O tempo passou, e todos nós contribuímos, cada qual com suas quantidades e qualidades de praticidade, pro desfecho – dolorosamente silenciado a travesseiro – do gostoso gosto de tudo aquilo que virou um pesado nada.
Qualquer grande tristeza de qualquer insignificante vida, assim como os genocídios, são inenarráveis. Não houve amigo, álcool ou briga de casais que me consolasse do que mais tarde sucedeu: a lua comprovou – uma vez mais – ser apenas um astro. E tudo, em última instância, fazia dó.
Quatro anos antes, quando certa feita fui demitido de uma grande empresa, mal sabia quão simples viria a ser uma demissão perto de um desamor: meu ex-chefe não gostava de mim, e eu gostava menos ainda dele. E foi de um dia pro outro. E a grande tristeza de tudo foi: eu estava em Florianópolis. O desamor foi muito mais petrificante: se fazendo aos poucos, escondendo seus olhares aos poucos, contraindo seus sorrisos aos poucos, guardando seus beijos aos poucos, pra se escusar aos poucos de tudo aquilo que em mim tinha construído. Parece que conseguiu – ao menos a si mesmo – se escusar. Cada louco com sua mania, cada maníaco com sua crença.

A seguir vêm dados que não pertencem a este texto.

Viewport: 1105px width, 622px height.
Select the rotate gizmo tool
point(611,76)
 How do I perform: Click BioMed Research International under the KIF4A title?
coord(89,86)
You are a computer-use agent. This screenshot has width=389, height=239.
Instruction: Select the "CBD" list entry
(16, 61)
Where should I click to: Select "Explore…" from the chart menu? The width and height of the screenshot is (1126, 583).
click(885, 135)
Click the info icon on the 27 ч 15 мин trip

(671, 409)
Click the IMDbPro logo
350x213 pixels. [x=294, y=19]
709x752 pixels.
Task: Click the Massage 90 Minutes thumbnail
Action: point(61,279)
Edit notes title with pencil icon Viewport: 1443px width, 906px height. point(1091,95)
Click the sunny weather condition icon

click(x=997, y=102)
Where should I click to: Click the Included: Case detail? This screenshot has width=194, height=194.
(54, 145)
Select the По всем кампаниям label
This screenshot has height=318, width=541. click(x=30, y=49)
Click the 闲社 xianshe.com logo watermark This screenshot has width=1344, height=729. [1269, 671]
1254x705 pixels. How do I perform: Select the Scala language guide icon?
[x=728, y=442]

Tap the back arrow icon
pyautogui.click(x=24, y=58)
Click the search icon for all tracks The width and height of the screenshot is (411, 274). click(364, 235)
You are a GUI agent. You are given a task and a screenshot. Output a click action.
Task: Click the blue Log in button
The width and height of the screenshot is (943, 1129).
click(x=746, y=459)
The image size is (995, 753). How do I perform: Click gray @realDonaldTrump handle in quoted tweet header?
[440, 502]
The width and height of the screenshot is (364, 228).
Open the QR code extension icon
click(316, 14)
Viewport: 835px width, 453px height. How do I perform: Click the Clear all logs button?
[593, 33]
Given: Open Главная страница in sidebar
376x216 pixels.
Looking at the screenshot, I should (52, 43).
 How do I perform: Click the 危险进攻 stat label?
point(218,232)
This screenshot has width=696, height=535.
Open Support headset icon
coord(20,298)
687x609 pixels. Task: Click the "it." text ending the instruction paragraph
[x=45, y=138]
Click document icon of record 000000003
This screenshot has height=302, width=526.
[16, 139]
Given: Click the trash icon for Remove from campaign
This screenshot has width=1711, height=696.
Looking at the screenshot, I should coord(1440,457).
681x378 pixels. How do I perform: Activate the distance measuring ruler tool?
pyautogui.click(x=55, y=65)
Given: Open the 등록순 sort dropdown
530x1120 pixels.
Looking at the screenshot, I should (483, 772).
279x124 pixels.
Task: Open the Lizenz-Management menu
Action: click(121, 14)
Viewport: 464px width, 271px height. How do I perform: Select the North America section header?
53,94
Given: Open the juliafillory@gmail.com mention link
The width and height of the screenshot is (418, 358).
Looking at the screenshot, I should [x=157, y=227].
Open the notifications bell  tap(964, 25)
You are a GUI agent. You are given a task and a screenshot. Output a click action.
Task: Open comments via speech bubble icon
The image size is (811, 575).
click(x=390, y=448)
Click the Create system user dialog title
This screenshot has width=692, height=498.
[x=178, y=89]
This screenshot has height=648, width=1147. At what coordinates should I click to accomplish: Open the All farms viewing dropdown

Eu havia, novamente – mas dessa inenarravelmente – sido o escolhido. Demorei a me encolher, mas com meu habitual esquisito humor, fui aos poucos... um dia todos chegamos lá.
E só há uma lição disso tudo: algumas praias de Florianópolis são maravilhosas. Mas ainda há belíssimas praias, em outras ilhas também – menos vorazmente frequentadas e, por tal, mais sensíveis às poluições e delas críticas – onde se possa mergulhar em harmonia sem ser tragado e afogado e desovado, como sempre pode acontecer numa praia de rebentação, que se escusa do que faz, por ser sua natureza – quando não a forma como se moldou, ao longo do tempo.
Acabou que todos, sem exceção, foram demitidos.
Todos.


Algoz

1 Comments:

Anonymous Anônimo disse...

Hmmnnn.... Acho que eu entendi uma coisa: a gente sabe se a natureza do mar é de se afogar ou é de se banhar, aí a gente escolhe em qual mergulha... Entendi.